***
Джейс позволяет себе расслабиться, лишь когда он уходит. Ему хотелось бы закричать, орать так долго, чтобы сорвать голос и не вымолвить больше и слова. Это всё бесполезно — в адском пекле хуже уже просто не может быть. Он пощадил его. Подвёл Клэри. А ещё Иззи, Алека, Магнуса. Он всех их подвёл, и чёртов инстинкт защитить был мощнее, чем отрепетированный, отточенный заранее план. Он был готов до последнего. Он какого-то дьявола не дал ей убить его. Сигнальные лампочки мигали часто-часто, и он, будто в бреду, в бессознательном состоянии, как в одном из тех снов, что размывали грани между выдумкой и реальностью, оттолкнул Клэри. Он ей помешал. Что он, во имя Ангела, натворил? Наверное, стоит признать, что тяга быть с ним никуда не ушла. Как бы Клэри ни отрицала, как бы ни убеждала его, что он хороший, он правильный, выжигание связывающей их руны ничего не изменило. Тьма предприняла тактическое отступление, задремала, усыпив бдительность, чтобы после обрушиться на него с новой силой. Чтобы сковать цепями, заставить склониться пред нею. (Ему никогда не дышалось так легко). Зависимость не исчезла. Кажется, напротив, окрепла. Иначе как объяснить то, что пошёл наперекор долгу, наперекор всему, во что верил и тому, кем хотел быть?
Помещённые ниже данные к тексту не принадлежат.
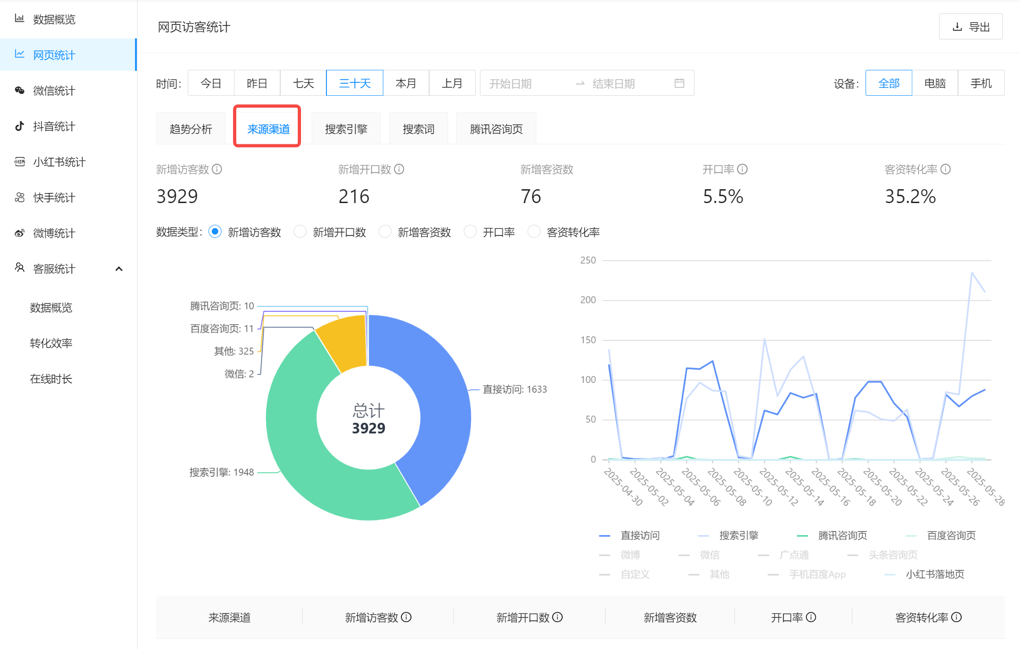Select the 数据概览 bar chart icon

coord(19,19)
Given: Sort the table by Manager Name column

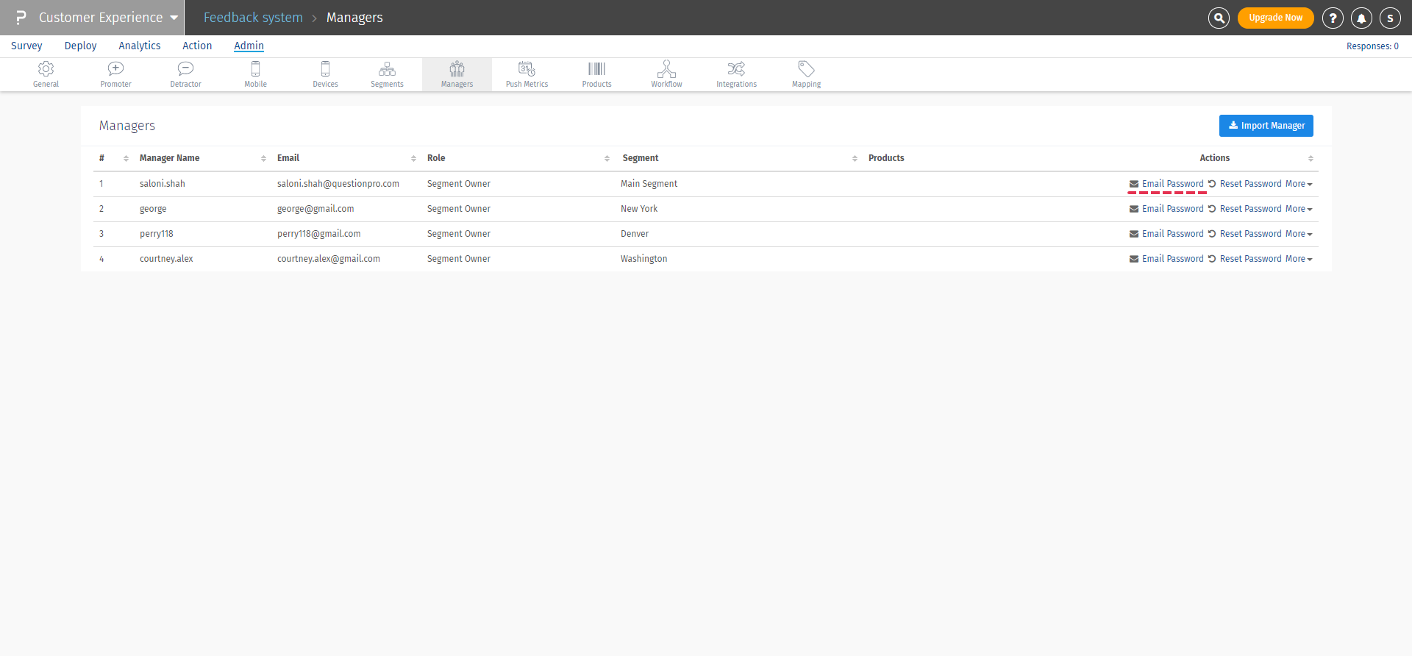Looking at the screenshot, I should [x=170, y=158].
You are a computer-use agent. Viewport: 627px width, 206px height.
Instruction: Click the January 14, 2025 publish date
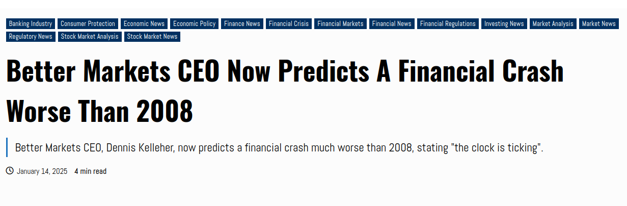(42, 171)
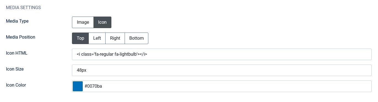Click the Icon Size label
Screen dimensions: 378x102
point(15,69)
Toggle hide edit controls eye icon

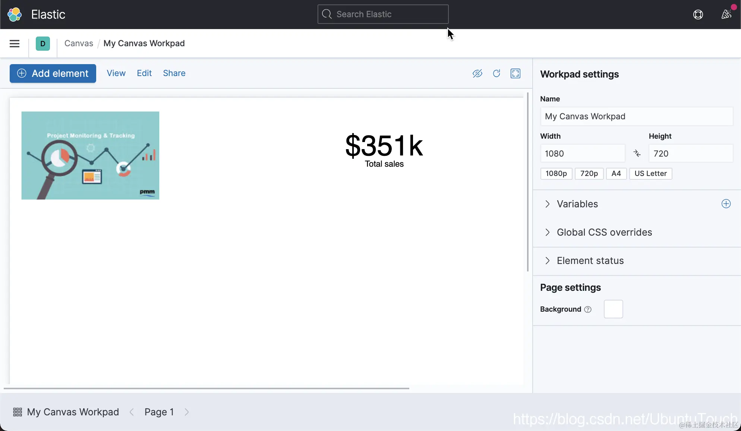(x=477, y=73)
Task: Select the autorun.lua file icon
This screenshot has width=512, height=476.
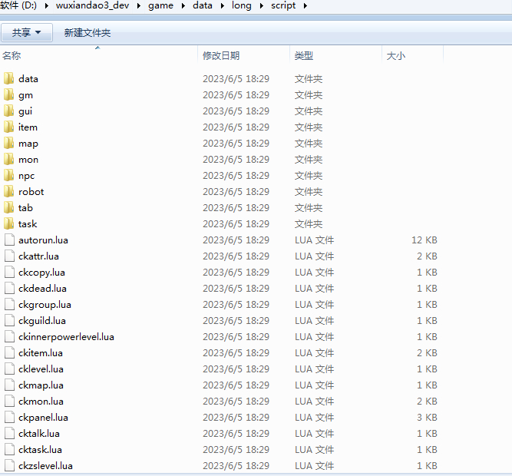Action: [9, 240]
Пока Джейс ненавидит себя за сделанный выбор. За то, что отчего-то выбрал его. Ему страшно представить день, когда на ненависть не останется сил, и прошлое сотрётся, а он сам больше не вспомнит себя. Свою светлую и добрую часть, потому что её окончательно поглотит мрак. Этот день наступит непременно. Джейс не глуп: ни Асмодей, ни Джонатан, ни тем более фейри больше не откроют порталов сюда. За ним никто не вернётся. За ним уже никогда не придут.***
Джонатан выглядит умиротворённым, наблюдая за демонами, что кружат на небосводе. Кроваво-алый режет глаза. Они молчат уже несколько дней или даже месяцев — он потерял счёт дням, они все слились в один. Они не говорят ни слова друг другу, но держатся близко. И это ещё один веский повод себя презирать. Есть себя живьём из-за того, что не получается быть хладнокровным. Из-за того, что бьющееся, живое сердце, не привязанное магически к Джонатану, всё ещё чувствует его, как себя. Впитывает каждую мелочь, отголосок, отзвук. Почерневший местами мотор, качающий кровь, не настроен на омерзение, что бы он ни говорил, как бы ни убеждал, что так нужно, что так правильно. — Ты же понимаешь, что уже не вернёшься к ним? — спрашивает Джонатан у него, усмехаясь. Он разрывает напряжение между ними и тянет его на себя. В его глазах — ни злости, ни засасывающей пустоты. Он как никогда жив, здесь, в обители демонических тварей. (Джейс никогда не признается, что очарован им вот таким). — Кто сказал, что я хочу? — отвечает, показывая: он не забыл правила игры. Они, даже с разорванной связью, равные. Шёпот Джонатана пускает по хребту толпы мурашек: — Тогда добро пожаловать в Ад, братец.